Nel luglio 2016 Mohammed al-Fazari ha capito di non farcela più. Dopo cinque anni di interrogatori e arresti, dopo aver diretto per oltre tre anni il quotidiano indipendente “Muwatan” malgrado la redazione venisse via via imprigionata, ha deciso di fuggire dall’Oman. Ora è rifugiato politico nel Regno Unito. Anche adesso che è all’estero, le autorità omanite non lo lasciano in pace. Non potendosela prendere con lui, si accaniscano sulla sua famiglia.
Il 30 gennaio sua moglie, Badriya al-Ma’mari, è stata arrestata al confine con gli Emirati arabi uniti, dove stava cercando di entrare coi suoi due piccoli figli di tre e un anno per poi tentare di prendere un volo per Londra. Voleva incontrare il marito, dopo sei mesi. Badriya al-Ma’mari è stata trattenuta, insieme ai piccoli al-Malak e al-Mahatma al-Fazari, per quattro ore. Per quasi tutto il tempo, le hanno detto – tra suggerimenti e intimazioni – di divorziare. Lei non ci pensa minimamente. Badriya al-Ma’mari è trattata alla stregua di una persona pericolosa.

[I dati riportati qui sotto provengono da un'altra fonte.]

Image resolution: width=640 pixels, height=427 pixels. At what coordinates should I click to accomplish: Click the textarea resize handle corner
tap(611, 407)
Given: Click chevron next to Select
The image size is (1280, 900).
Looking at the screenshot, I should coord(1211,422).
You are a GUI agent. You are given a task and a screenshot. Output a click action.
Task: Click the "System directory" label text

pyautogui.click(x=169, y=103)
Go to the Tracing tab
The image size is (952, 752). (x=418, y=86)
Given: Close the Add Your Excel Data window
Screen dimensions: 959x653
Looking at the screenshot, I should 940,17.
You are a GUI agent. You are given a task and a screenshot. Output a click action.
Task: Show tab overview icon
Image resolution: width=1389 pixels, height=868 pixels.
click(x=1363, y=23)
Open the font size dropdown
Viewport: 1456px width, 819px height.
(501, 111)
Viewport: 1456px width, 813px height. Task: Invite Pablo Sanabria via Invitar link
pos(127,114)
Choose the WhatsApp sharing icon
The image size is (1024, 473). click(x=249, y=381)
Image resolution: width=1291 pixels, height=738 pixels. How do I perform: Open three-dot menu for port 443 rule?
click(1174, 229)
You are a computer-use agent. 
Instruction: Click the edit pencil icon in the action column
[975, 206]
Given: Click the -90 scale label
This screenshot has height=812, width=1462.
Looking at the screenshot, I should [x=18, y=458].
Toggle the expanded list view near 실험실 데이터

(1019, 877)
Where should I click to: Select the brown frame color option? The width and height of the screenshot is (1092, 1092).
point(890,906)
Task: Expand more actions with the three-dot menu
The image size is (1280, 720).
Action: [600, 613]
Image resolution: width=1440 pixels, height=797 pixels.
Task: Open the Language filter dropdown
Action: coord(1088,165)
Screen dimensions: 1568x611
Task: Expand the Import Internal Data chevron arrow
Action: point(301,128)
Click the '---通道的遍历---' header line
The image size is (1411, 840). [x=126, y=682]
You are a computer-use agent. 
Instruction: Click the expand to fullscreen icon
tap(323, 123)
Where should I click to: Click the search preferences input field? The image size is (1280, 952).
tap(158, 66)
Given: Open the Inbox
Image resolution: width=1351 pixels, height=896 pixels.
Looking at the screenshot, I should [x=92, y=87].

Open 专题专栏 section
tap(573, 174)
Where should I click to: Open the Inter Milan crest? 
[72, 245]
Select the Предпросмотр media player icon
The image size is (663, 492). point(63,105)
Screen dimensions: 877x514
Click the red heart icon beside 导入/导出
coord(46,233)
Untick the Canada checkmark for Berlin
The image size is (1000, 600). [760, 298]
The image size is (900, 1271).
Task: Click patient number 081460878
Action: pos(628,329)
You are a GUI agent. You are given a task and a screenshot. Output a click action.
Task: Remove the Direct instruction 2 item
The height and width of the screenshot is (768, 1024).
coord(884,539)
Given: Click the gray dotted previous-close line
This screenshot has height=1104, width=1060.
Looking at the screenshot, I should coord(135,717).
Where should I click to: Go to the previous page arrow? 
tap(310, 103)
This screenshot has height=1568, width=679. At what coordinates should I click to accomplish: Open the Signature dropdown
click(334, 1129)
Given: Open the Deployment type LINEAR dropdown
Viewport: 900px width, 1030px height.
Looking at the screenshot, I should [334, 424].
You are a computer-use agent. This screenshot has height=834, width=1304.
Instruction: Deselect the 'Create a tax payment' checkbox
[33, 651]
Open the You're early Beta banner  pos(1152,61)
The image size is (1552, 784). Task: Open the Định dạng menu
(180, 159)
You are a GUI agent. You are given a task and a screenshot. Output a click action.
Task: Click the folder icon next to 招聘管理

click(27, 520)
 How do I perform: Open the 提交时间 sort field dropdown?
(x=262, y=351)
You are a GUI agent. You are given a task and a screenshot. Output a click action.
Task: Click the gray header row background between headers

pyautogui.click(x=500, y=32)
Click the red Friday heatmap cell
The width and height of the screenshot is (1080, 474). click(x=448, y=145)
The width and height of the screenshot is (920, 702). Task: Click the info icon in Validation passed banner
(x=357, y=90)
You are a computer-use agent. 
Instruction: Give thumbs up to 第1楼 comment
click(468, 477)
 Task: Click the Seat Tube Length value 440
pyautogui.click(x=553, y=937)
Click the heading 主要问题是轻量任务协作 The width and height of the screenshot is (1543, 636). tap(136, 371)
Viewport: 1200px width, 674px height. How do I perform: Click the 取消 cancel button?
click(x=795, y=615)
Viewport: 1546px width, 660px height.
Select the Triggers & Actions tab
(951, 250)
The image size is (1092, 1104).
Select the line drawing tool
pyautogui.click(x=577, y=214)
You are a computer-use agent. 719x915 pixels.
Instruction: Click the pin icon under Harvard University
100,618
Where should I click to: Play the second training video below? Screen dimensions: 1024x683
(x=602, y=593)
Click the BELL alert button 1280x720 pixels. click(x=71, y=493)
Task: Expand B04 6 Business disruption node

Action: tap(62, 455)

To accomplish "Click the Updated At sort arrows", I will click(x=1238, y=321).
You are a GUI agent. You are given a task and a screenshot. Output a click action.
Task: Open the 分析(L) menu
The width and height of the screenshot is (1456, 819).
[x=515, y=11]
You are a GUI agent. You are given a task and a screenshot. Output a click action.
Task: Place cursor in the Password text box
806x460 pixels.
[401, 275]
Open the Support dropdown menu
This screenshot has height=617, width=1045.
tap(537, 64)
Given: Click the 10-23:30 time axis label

Ogni volta che cerca di passare la frontiera con gli Emirati, la bloccano: era già successo il 20 novembre e il 27 dicembre.
Amnesty International ha scritto alle autorità dell’Oman chiedendo la fine della persecuzione ai danni di Badriya al-Ma’mari e ricordando che continuando a sollecitarla a divorziare dal marito e a violare la sua libertà di movimento, così come a impedire ai figli di viaggiare per incontrare il padre, stanno violando un po’ di convenzioni internazionali. Insieme a quelle, anche i più elementari principi di umanità.